WildR mice were sourced from our previously described WildR colony (15). That colony was generated by oral gavage of biobanked ileocecal content from SPF wild mice into pregnant C57BL/6 mice from Taconic Biosciences (15). The WildR colony was maintained in isolators and food, water, bedding, and nesting materials matched those of wildling mice.

Conventional SPF C57BL/6 mice from Taconic Biosciences or The Jackson Laboratory between 8 and 12 weeks of age were included in all experiments with wildlings and wild mice. These were nonrandomized and sex and age matched.
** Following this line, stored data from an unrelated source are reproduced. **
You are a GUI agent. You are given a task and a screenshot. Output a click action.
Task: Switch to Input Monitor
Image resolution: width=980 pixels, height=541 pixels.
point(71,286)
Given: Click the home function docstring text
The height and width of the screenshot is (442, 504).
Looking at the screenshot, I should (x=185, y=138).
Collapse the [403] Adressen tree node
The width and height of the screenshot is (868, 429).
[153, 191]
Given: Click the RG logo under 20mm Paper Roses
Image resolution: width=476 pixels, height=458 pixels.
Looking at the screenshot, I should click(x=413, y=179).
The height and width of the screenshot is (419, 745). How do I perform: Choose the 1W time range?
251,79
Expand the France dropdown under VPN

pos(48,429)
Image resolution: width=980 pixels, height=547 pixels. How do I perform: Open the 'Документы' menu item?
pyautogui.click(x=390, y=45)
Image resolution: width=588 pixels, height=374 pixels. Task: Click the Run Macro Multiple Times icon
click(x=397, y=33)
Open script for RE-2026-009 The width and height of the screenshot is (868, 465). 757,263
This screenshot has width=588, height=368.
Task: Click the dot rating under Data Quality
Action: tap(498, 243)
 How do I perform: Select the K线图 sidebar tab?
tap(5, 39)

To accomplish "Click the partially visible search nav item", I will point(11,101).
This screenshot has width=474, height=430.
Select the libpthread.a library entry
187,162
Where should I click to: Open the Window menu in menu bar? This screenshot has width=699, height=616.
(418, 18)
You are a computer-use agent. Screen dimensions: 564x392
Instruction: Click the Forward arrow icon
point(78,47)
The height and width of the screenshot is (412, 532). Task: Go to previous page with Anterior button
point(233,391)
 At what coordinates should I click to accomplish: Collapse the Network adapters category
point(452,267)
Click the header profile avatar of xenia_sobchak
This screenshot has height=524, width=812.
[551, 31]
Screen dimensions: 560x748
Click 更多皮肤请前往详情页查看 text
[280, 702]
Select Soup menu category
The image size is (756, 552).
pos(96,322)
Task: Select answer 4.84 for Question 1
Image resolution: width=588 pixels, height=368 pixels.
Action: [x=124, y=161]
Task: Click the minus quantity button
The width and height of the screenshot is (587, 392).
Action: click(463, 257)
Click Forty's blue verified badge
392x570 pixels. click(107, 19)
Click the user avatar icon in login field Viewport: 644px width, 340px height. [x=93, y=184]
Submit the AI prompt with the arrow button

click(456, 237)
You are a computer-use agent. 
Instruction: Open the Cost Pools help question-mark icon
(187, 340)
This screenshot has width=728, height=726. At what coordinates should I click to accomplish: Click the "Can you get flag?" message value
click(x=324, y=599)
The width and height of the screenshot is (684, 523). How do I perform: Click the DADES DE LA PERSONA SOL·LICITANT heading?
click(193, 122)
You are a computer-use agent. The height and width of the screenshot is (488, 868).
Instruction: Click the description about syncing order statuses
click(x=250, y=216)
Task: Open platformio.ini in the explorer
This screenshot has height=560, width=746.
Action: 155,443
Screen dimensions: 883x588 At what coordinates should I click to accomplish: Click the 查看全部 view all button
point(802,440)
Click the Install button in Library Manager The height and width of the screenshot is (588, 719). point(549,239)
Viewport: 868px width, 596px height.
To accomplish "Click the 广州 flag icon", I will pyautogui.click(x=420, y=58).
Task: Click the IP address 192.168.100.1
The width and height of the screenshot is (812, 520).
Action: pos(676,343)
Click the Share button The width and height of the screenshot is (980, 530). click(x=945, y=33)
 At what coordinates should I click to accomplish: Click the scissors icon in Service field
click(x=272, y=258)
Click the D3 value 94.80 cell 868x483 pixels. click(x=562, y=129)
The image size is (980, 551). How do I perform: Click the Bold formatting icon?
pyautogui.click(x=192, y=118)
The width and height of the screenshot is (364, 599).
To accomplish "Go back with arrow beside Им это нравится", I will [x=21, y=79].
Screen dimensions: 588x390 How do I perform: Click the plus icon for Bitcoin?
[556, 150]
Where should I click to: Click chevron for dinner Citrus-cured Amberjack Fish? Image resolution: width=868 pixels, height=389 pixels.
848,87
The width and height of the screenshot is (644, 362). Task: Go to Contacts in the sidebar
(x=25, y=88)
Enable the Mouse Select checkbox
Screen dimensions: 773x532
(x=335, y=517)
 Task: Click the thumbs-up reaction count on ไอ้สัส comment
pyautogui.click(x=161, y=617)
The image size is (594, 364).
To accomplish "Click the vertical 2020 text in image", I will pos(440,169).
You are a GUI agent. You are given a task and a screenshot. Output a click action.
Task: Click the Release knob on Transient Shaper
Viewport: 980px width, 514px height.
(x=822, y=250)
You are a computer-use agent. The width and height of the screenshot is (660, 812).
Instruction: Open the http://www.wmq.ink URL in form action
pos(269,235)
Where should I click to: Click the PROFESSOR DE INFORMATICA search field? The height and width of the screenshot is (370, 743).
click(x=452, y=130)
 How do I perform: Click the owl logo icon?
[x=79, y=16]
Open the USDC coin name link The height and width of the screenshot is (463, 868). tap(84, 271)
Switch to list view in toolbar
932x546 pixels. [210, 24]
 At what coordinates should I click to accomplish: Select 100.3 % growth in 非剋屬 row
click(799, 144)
The number of animals needed to reach statistical significance was determined on the basis of previous experience. Investigators were not blinded. Female mice were used for all experiments unless otherwise stated. All studies and procedures were performed in accordance with the NIH’s Guide for the Care and Use of Laboratory Animals under an animal study proposal approved by the NIDDK Animal Care and Use Committee in American Association for the Accreditation of Laboratory Animal Care (AALAC)–accredited animal facilities at the NIDDK.

Assessment of microbiome resilience (antibiotic treatment, high-fat diet challenge, and cohousing studies)

For the antibiotic challenge experiment, wildlings and conventional laboratory C57BL/6 mice (from Taconic Biosciences or The Jackson Laboratory) were treated in groups of five animals per cage with amoxicillin and clavulanate (Sandoz) in drinking water at a final concentration of 0.5 mg/ml amoxicillin and 0.07 mg/ml clavulanate for a duration of 7 days. Bottles were changed on a daily basis. Antibiotic treatment was discontinued at day 7 and mice were followed for a recovery period of 14 days. Two experiments were performed in three experimental groups: wildlings, conventional laboratory mice from Taconic Biosciences, and conventional laboratory mice from The Jackson Laboratory. Fecal pellets were collected from each mouse on day 0 (baseline), day 7 (end of antibiotic treatment period), and days 7 and 14 (antibiotic recovery period).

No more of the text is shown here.